• _What is being asked_: Write out exactly the lines running from the one with "The height and width of the screenshot is (680, 1192)." to the last line of the entries, keeping both the first and the last.

• _Source data_:
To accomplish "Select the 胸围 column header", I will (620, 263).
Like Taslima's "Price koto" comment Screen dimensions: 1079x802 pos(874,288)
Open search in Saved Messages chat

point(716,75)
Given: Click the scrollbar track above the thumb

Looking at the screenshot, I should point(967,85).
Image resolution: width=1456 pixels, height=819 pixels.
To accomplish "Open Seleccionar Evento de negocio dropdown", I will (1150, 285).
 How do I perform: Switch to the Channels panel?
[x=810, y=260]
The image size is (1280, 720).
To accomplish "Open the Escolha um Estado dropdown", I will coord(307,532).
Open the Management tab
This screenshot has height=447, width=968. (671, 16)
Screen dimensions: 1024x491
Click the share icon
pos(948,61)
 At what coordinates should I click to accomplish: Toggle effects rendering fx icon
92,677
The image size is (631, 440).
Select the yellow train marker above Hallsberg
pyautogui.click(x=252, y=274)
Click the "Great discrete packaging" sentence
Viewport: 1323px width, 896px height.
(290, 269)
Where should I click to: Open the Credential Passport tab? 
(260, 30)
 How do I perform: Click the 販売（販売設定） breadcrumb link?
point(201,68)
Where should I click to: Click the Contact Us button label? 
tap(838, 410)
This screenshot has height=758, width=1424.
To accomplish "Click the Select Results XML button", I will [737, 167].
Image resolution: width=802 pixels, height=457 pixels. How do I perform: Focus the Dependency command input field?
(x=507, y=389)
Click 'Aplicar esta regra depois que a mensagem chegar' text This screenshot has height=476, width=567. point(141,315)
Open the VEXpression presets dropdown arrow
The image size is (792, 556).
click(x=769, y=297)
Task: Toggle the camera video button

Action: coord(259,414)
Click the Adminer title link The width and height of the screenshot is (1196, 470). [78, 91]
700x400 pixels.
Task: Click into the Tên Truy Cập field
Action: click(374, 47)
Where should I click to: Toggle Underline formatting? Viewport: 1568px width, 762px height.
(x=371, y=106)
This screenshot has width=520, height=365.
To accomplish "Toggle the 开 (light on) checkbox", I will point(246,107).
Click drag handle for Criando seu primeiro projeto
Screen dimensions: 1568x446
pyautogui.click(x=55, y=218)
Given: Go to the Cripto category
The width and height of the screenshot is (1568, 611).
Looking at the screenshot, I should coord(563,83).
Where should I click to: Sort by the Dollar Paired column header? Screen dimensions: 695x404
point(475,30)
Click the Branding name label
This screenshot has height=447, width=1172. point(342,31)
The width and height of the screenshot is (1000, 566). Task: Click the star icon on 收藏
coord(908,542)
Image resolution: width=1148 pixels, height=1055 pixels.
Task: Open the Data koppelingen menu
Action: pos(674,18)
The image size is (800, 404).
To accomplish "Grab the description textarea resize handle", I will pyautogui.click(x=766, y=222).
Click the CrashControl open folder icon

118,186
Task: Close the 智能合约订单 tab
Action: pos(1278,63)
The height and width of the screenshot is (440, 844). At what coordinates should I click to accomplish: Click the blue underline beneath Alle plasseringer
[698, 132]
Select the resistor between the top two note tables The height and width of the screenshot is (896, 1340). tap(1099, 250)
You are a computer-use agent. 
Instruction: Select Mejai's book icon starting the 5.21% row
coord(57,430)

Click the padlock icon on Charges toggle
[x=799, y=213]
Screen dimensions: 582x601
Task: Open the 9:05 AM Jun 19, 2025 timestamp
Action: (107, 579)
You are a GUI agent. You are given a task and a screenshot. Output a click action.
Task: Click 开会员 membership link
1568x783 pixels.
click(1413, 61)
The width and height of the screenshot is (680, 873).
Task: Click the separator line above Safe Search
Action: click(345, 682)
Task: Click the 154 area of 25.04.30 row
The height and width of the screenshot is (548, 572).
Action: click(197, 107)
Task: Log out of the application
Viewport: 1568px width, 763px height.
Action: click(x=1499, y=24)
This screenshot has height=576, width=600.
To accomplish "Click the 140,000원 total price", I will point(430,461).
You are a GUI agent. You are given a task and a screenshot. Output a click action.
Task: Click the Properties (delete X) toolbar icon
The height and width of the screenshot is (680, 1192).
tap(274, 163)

• _Result for this exercise_:
The height and width of the screenshot is (680, 1192).
tap(274, 163)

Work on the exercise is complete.